For this exercise, restate word for word only the lines from the one containing "Image resolution: width=845" through the last line below. Pictures do not get copied.

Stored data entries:
::::::::
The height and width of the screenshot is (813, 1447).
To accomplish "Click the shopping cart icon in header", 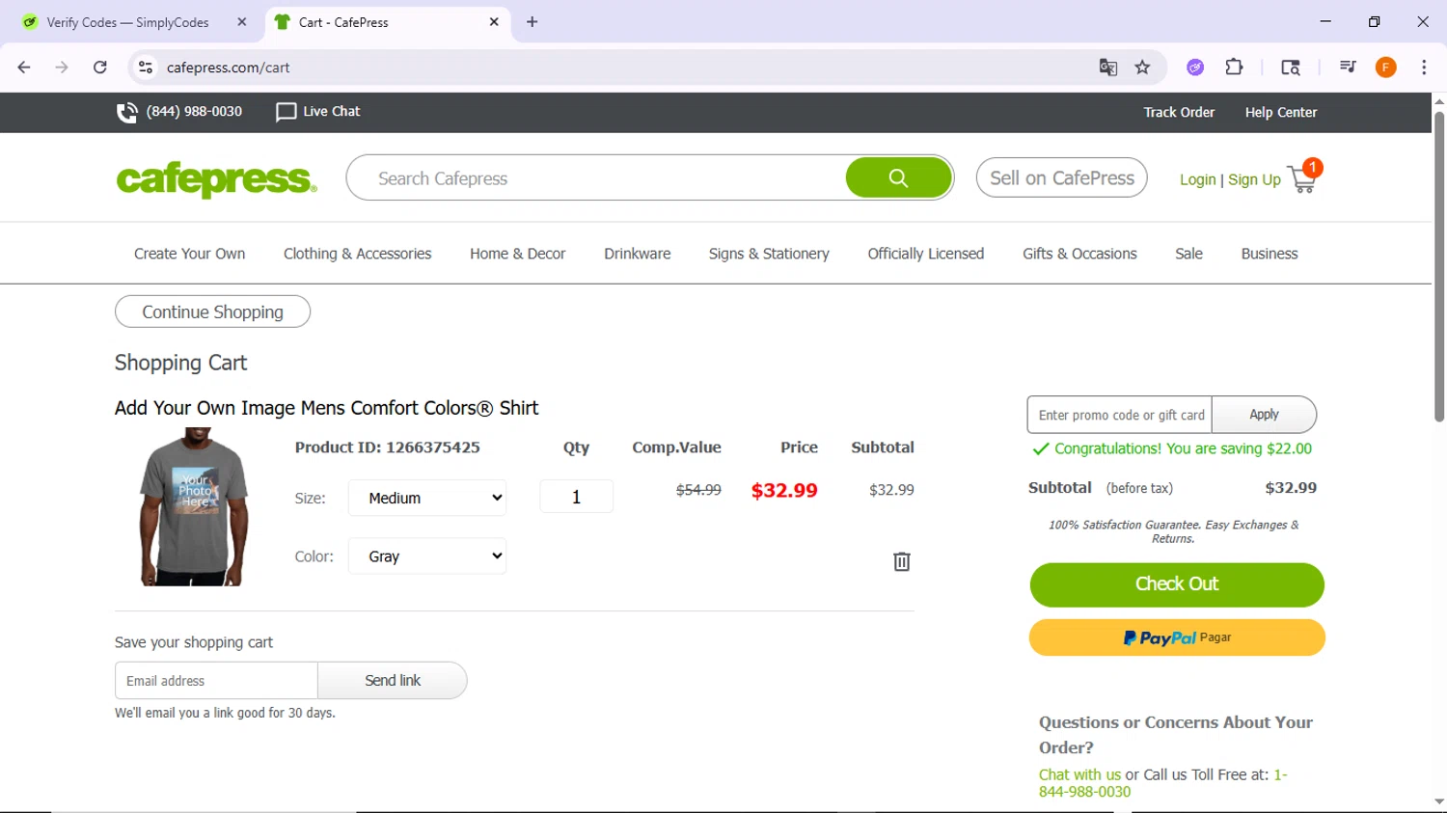I will click(x=1301, y=179).
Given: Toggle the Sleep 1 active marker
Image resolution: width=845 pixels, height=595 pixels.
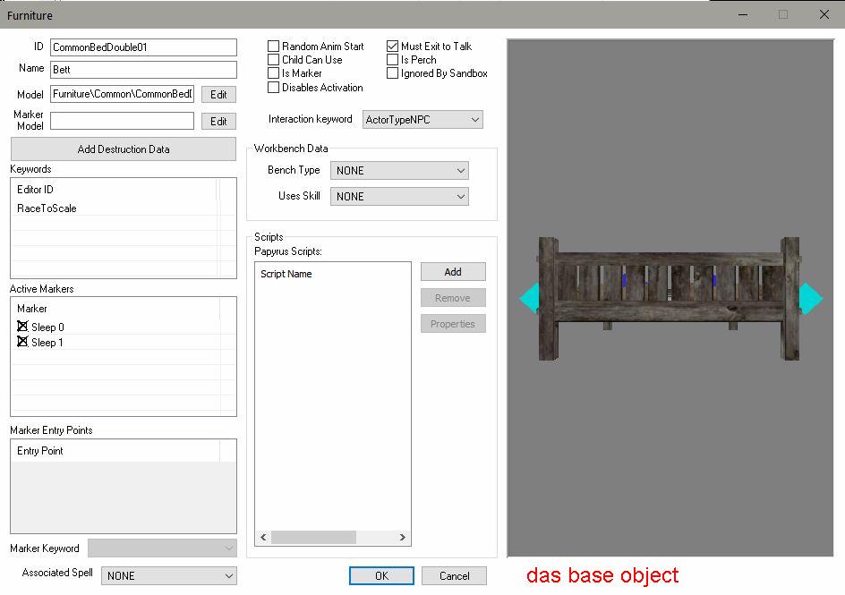Looking at the screenshot, I should [23, 342].
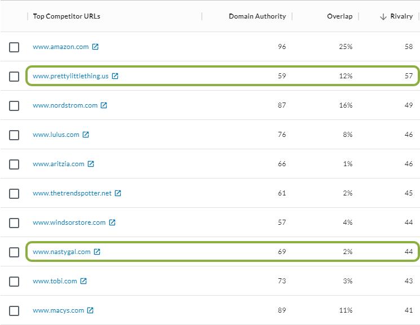Viewport: 420px width, 325px height.
Task: Sort table by Domain Authority header
Action: [257, 16]
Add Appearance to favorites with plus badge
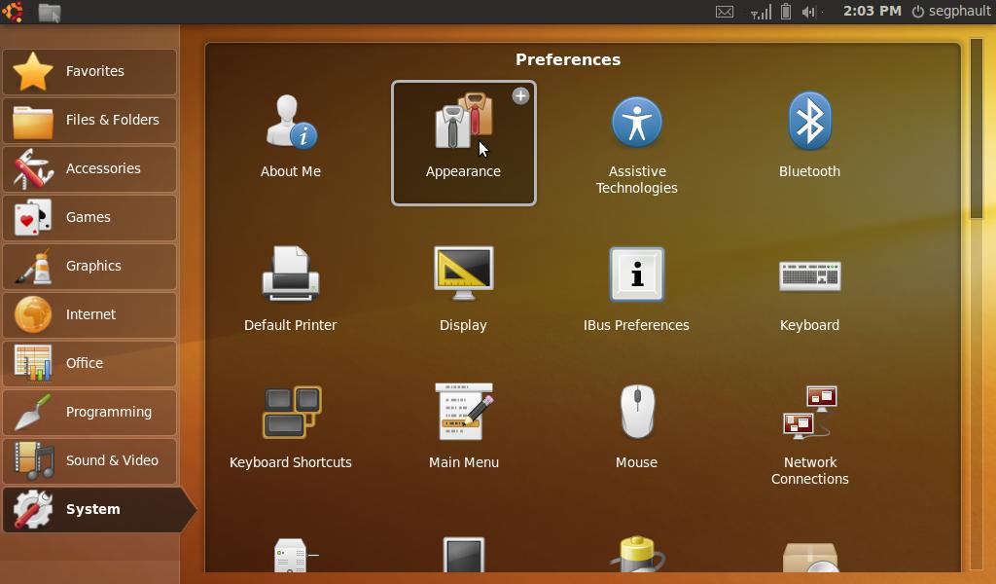Image resolution: width=996 pixels, height=584 pixels. [520, 95]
::::::::
Answer to this problem =>
Image resolution: width=845 pixels, height=595 pixels.
Looking at the screenshot, I should [23, 342].
Viewport: 420px width, 325px height.
Task: Sort table by Domain Authority header
Action: [257, 16]
Add Appearance to favorites with plus badge
Image resolution: width=996 pixels, height=584 pixels. [520, 95]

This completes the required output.